This takes roughly 30-40 minutes (BFS deep crawl of ~1900 pages across 14
capabilities) and writes to one shared, per-user location (so it's the same
corpus no matter which project you're in when the skill looks for it):

| OS | Default location |
|---|---|
| macOS | `~/Library/Application Support/liferay-docs/` |
| Linux | `~/.local/share/liferay-docs/` (or `$XDG_DATA_HOME/liferay-docs`) |
| Windows | `%LOCALAPPDATA%\liferay-docs\` |

Set `LIFERAY_DOCS_DIR` to override (e.g. to keep a project-local copy instead).

Inside that directory:

- `raw/{capability}/*.md` — the corpus, one file per page
- `raw/_navigation/{capability}/*.md` — pure TOC pages, kept but deprioritized
- `raw/_removed/{capability}/*.md` — pages confirmed gone from the live site
- `reports/filtered/` — URL manifests, self-hosted prune log, run summary

Re-run it anytime (weekly recommended) to refresh: it starts from zero every
time, so it naturally picks up new pages, updates changed ones, and
quarantines (never deletes) removed ones.

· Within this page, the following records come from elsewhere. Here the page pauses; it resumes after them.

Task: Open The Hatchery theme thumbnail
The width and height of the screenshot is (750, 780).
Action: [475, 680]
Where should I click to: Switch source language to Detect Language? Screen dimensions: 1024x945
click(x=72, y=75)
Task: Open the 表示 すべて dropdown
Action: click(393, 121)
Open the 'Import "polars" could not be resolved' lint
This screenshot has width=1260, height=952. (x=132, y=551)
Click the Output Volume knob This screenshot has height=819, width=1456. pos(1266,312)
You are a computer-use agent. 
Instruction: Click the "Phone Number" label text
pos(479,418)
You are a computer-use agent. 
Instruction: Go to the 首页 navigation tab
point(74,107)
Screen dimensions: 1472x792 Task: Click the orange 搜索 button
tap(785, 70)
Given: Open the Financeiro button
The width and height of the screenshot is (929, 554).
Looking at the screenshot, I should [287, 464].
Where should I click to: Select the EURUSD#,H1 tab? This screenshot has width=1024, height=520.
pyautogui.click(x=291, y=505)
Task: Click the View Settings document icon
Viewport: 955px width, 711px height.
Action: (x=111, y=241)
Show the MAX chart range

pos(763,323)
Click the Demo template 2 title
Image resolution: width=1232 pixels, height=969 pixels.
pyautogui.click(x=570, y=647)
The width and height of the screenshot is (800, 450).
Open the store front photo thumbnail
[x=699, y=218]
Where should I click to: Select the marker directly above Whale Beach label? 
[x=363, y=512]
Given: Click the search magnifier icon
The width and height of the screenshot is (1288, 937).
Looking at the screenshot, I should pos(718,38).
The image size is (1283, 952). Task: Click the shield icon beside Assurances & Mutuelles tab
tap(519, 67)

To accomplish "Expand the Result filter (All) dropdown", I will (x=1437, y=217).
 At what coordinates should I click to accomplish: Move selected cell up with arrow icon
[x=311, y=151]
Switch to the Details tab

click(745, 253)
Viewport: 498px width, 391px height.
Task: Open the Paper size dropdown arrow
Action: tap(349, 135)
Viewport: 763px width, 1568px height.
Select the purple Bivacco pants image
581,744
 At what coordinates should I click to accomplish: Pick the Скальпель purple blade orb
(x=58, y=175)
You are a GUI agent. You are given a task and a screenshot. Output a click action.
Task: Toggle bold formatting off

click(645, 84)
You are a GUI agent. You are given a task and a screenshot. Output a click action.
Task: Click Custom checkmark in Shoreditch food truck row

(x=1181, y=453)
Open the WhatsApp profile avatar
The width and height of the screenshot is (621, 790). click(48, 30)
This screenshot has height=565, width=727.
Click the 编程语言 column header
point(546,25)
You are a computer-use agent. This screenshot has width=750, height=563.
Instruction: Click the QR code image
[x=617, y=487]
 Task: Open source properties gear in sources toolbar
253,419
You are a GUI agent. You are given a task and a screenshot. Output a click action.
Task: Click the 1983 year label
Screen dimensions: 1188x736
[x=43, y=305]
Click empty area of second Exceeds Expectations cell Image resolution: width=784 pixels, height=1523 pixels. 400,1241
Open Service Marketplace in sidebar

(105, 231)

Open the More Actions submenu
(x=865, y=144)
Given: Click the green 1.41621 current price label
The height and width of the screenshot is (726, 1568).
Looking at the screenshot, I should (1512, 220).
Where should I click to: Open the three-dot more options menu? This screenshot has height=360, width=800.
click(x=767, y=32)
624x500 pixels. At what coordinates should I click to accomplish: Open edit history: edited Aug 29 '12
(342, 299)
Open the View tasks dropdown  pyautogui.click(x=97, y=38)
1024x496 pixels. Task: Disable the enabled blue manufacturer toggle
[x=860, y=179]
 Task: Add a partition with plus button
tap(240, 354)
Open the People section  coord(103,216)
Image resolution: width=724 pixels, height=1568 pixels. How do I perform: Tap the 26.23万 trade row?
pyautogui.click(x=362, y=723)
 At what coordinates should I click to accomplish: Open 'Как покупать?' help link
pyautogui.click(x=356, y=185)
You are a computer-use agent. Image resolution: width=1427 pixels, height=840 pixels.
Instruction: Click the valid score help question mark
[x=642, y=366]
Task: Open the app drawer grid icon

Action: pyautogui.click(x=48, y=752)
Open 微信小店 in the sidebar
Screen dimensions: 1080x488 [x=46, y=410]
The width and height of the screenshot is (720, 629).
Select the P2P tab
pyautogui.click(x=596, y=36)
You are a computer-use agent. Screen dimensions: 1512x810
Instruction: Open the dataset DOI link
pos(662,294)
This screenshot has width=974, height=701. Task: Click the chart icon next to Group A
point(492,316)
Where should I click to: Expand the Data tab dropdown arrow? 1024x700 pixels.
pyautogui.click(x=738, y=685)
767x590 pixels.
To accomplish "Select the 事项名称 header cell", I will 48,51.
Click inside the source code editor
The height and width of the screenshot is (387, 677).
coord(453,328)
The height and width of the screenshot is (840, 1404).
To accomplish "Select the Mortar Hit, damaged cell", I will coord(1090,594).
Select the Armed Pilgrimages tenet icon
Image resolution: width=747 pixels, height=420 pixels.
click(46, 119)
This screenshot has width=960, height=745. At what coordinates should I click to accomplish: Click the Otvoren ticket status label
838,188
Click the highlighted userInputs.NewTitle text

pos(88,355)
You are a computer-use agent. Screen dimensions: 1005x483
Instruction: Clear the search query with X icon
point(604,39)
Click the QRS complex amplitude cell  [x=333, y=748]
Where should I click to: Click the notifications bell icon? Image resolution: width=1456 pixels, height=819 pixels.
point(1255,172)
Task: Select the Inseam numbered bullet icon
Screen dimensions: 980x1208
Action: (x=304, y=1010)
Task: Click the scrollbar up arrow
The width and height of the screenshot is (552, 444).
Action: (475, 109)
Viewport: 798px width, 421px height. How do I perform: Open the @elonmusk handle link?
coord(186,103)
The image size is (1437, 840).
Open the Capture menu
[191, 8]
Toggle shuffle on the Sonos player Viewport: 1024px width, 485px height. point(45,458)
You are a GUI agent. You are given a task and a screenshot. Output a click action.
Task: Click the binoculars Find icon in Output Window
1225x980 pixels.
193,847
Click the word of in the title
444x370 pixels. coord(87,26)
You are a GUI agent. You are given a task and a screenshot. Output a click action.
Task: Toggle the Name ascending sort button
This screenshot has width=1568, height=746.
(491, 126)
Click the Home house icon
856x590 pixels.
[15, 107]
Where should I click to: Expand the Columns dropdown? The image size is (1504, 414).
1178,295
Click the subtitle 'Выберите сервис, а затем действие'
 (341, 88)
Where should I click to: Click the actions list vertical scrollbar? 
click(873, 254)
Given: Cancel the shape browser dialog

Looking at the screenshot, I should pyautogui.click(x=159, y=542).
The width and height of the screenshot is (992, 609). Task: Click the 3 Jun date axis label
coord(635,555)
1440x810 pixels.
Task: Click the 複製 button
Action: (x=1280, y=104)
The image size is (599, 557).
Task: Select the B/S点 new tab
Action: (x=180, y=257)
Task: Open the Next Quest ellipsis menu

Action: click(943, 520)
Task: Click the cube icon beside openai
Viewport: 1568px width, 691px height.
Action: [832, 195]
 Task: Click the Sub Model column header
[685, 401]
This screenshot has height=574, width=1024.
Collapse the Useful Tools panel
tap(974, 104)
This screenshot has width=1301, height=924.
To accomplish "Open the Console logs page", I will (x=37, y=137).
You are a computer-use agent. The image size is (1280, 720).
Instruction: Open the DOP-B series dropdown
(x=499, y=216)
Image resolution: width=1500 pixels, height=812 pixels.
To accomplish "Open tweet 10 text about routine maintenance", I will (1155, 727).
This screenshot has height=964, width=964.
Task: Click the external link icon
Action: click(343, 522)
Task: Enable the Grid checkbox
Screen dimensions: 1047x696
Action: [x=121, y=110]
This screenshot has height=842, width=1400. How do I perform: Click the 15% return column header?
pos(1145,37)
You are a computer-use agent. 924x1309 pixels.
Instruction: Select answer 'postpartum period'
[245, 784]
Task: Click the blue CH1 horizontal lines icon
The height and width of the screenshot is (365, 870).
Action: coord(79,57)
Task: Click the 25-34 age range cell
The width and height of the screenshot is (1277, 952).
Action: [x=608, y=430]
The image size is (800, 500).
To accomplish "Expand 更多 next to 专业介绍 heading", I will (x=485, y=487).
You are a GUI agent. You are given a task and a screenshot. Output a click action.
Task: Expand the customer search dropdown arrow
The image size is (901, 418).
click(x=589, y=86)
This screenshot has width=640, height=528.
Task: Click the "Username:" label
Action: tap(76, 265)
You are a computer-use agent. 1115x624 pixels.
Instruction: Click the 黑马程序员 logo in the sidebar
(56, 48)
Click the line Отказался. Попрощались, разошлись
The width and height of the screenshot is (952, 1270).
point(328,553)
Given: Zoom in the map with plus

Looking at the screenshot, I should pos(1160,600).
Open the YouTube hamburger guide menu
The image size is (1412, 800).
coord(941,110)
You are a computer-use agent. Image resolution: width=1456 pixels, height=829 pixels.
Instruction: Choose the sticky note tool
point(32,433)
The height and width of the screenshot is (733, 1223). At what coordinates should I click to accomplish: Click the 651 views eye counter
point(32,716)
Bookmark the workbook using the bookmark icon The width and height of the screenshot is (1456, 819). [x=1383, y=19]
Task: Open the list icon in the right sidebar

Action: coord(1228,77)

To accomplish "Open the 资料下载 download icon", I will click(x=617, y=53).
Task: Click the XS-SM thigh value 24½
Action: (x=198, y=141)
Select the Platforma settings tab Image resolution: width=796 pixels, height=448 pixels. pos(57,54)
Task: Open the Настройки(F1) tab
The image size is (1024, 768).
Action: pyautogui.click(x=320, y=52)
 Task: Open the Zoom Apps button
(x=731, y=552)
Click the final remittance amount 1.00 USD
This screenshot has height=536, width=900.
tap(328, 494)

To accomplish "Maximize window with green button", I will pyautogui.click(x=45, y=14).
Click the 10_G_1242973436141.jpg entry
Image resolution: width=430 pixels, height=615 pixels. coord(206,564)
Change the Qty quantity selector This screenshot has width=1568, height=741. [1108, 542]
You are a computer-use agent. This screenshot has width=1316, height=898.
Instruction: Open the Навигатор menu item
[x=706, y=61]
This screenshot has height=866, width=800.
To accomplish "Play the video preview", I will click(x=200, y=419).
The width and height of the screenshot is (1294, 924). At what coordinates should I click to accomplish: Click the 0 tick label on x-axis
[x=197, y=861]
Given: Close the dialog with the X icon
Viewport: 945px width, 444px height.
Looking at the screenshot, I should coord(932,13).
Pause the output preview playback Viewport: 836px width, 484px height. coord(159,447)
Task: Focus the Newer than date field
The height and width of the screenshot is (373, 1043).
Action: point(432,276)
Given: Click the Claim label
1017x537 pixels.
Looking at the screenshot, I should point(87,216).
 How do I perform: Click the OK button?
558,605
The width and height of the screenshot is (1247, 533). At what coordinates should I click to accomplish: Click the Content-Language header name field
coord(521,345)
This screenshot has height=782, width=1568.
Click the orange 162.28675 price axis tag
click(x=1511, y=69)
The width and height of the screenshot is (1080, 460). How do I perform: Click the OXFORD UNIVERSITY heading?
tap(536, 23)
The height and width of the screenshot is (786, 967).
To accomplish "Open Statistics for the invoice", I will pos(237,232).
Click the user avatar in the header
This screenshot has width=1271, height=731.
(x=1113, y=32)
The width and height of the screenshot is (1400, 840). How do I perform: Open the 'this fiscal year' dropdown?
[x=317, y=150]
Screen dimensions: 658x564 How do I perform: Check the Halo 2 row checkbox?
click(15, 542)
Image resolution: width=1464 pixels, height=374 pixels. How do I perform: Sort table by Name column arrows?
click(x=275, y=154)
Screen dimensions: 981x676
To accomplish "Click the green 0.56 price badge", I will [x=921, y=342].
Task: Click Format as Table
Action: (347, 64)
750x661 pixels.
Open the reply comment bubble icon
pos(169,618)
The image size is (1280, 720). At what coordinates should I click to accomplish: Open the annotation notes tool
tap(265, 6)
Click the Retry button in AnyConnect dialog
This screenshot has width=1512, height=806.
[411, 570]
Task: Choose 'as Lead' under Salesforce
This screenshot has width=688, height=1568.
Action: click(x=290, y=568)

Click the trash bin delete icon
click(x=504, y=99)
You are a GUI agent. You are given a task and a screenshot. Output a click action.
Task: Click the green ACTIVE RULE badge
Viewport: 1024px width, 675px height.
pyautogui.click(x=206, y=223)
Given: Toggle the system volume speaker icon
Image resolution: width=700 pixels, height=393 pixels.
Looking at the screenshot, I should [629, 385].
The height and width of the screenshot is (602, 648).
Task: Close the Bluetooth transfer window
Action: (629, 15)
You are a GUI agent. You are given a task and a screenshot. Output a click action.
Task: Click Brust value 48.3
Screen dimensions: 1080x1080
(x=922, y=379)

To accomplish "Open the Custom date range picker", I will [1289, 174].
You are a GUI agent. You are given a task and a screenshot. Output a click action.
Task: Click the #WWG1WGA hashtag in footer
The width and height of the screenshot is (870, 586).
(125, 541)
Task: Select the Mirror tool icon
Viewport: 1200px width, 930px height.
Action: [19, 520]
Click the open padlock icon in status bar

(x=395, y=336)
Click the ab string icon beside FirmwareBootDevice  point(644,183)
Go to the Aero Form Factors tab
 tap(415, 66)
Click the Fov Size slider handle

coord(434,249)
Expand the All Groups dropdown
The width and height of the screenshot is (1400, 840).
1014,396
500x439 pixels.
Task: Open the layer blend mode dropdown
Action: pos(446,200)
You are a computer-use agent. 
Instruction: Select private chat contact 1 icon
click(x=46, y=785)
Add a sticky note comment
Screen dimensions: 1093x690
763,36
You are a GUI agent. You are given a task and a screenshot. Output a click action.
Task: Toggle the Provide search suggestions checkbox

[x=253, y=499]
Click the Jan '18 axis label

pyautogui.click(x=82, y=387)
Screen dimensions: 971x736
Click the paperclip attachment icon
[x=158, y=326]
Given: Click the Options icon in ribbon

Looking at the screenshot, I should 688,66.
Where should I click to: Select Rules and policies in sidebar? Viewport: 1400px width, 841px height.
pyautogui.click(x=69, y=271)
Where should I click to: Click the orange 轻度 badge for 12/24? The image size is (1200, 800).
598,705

If that directory is (or becomes)
a git repo -- worth doing once, purely as a local diffing tool, nothing needs
pushing anywhere -- it also runs `check-regressions` automatically afterward
and flags any file that shrank by more than half or grew more than 3x versus
the last commit (signals of a broken fetch); see
`docs/adr/0001-crawl4ai-based-corpus-pipeline.md` for why that check exists.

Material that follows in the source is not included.